Association between Physical Fitness and Cognitive function in older community dwelling adults
Purposes: To determine if physical fitness is associated with cognitive function with aging and if cardiometabolic disorder mediates this association.
Method: A sample of 213 (77.9% female) community dwelling older adults (72.4 +/- 5.7 years) in a community-based health promotion program, completed Montreal Cognition Assessment (MoCA), Exercise Pre-participation Screening Questionnaire, and underwent the Senior Physical Fitness Testing. Multiple robust linear regressions were used to model the association between physical fitness (including cardiorespiratory, muscular, and agility fitness) and global cognition after adusted for age, sex, education, and body mass index. Mediator analysis assessed the effect of cardio-metabolic disorder on the associations between physical fitness and global cognition.
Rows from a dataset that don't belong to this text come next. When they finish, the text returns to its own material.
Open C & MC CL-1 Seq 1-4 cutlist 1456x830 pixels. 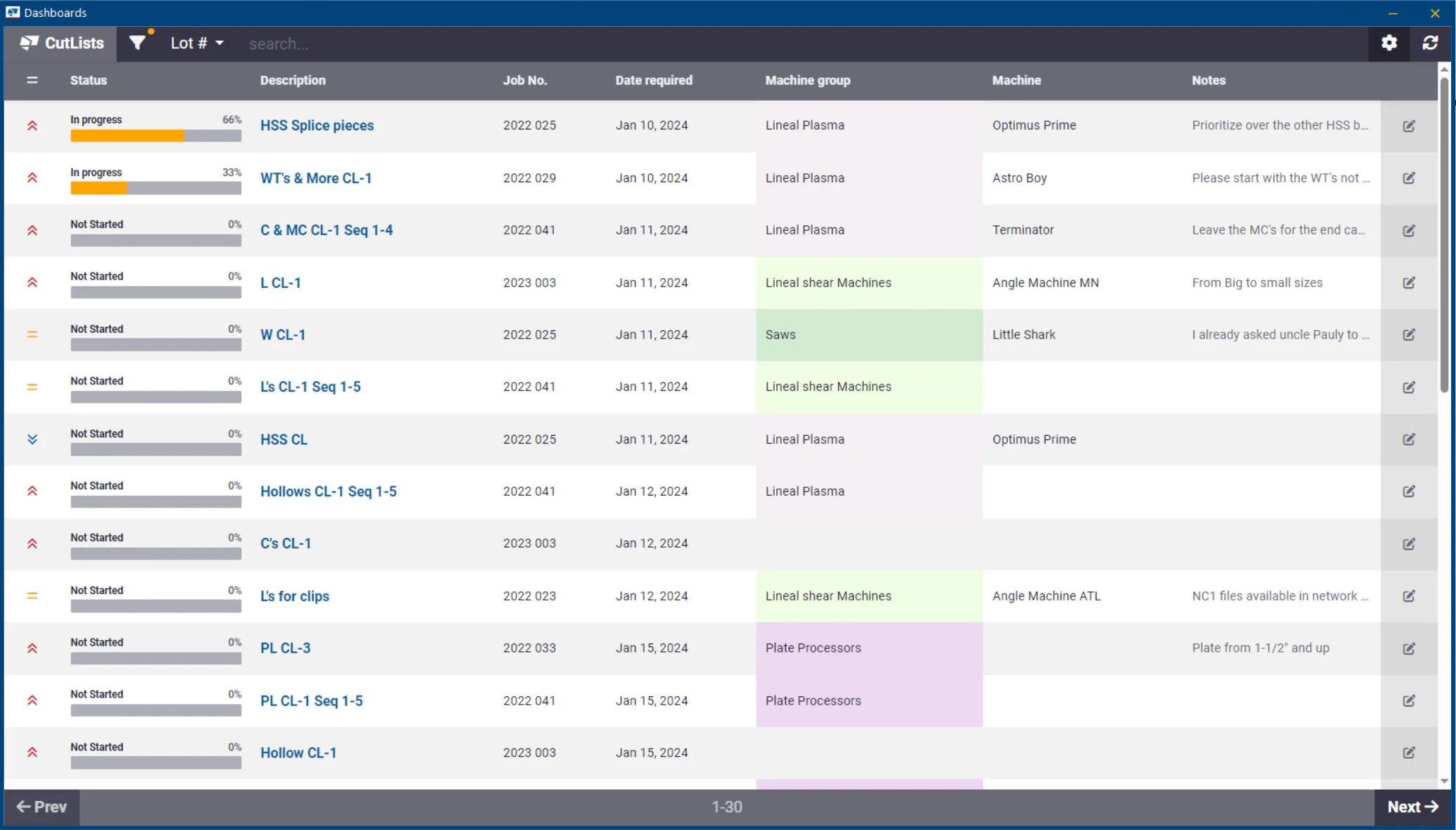tap(327, 230)
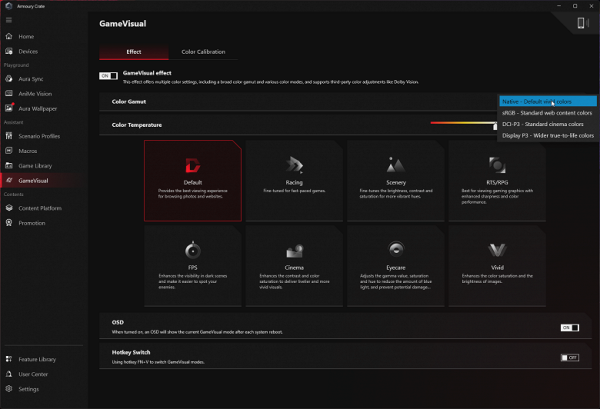Image resolution: width=600 pixels, height=409 pixels.
Task: Pick Display P3 - Wider true-to-life colors
Action: [x=547, y=135]
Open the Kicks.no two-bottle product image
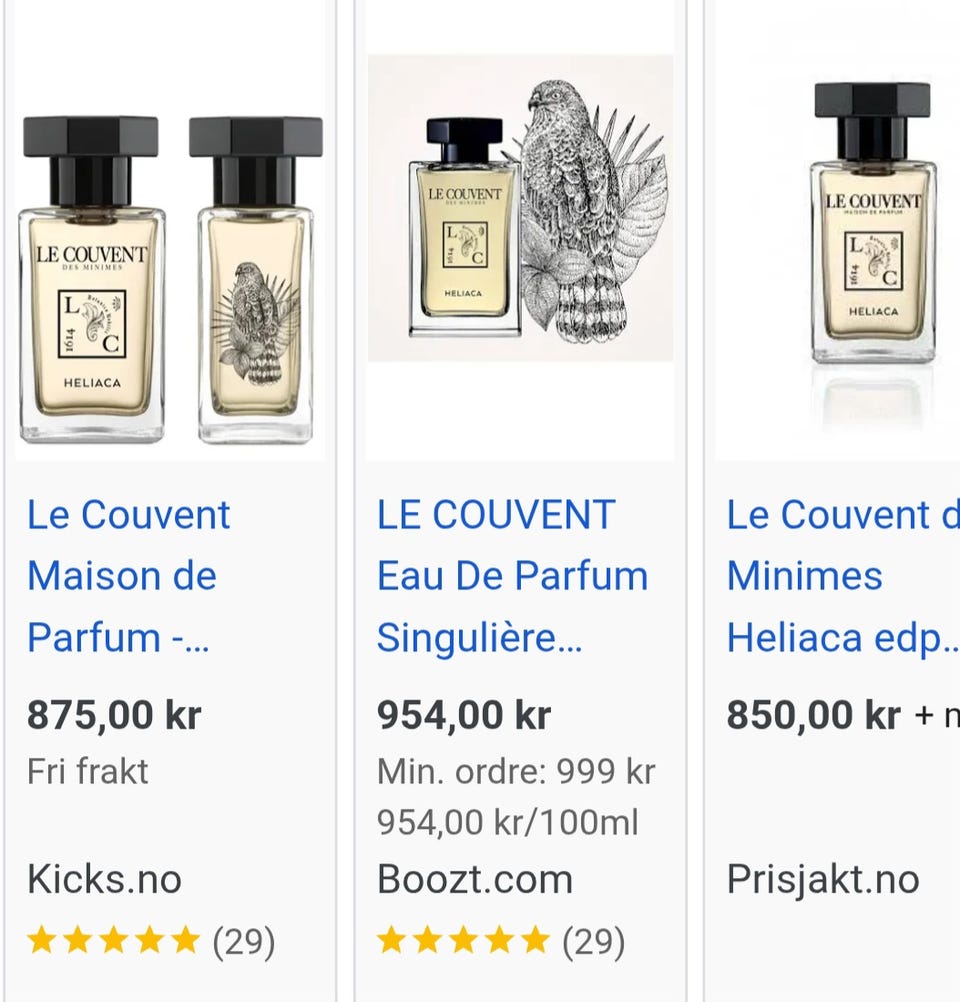Screen dimensions: 960x1002 pyautogui.click(x=170, y=280)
Resutls: Better global cognitive performance was associated with higher cardiorespiratory fitness in 2-min stepping testing (p=.004), muscular fitness in 30-sec sit to stand times (p<.001), 30-sec arm curl times (p<.001), and maximal grip force (p=.002), agility performance in 8-feet timed up and go (p<.001). But cardio-metabolic disorder (i.e., got any one of hypertensio, diabetes, cardiac diseases, etc.) mediated the relation between physical fitness and global cognition. In constrast to healthy elders, higher relationships between physical fitness and cognition were found in elders with one or more cardio-metabolic disorders.
Conclustion: This study revealed significant associations between higher levels of physical fitness (i.e., cardiorespiratoy, muscular, and agility) and better cognitive function in community dwelle elderly. Physical fitness relation to cognitive function may be mediated by the cardio-metabolic health.